(Beginning of Records to process)

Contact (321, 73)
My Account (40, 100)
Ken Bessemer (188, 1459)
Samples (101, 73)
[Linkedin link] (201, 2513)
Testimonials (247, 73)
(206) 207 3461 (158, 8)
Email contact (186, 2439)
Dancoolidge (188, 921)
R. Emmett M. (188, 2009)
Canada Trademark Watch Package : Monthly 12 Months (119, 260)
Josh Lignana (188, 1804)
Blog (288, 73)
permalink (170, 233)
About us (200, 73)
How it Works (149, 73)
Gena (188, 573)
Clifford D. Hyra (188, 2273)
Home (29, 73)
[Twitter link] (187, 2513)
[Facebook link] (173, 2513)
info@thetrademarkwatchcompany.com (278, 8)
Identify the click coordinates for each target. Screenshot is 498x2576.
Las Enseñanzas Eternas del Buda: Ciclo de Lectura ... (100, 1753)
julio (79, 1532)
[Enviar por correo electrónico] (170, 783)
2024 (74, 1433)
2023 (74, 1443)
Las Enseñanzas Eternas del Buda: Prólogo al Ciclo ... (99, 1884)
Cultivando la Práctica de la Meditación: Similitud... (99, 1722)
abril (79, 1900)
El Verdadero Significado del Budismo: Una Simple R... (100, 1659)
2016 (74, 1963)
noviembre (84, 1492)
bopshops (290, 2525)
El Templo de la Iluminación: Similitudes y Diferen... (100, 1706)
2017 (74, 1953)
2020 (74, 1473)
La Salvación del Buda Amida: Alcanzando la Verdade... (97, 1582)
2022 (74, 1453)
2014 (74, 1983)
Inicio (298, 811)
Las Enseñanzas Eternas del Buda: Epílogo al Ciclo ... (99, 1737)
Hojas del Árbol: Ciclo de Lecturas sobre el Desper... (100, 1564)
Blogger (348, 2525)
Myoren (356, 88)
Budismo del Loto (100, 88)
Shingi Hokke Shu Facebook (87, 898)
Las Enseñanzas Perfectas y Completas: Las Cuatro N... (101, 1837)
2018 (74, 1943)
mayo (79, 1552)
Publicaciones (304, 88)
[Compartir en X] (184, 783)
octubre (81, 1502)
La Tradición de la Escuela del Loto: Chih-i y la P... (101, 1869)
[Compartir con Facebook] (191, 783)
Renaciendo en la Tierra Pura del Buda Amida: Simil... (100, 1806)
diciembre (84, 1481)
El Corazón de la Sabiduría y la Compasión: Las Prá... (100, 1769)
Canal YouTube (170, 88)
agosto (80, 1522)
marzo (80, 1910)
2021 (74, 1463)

(End of Records to process)

Work to be completed - Only lines with the word "Facebook" are wanted, so copy each one from the records.

Task answer -
[Facebook link] (173, 2513)
Shingi Hokke Shu Facebook (87, 898)
[Compartir con Facebook] (191, 783)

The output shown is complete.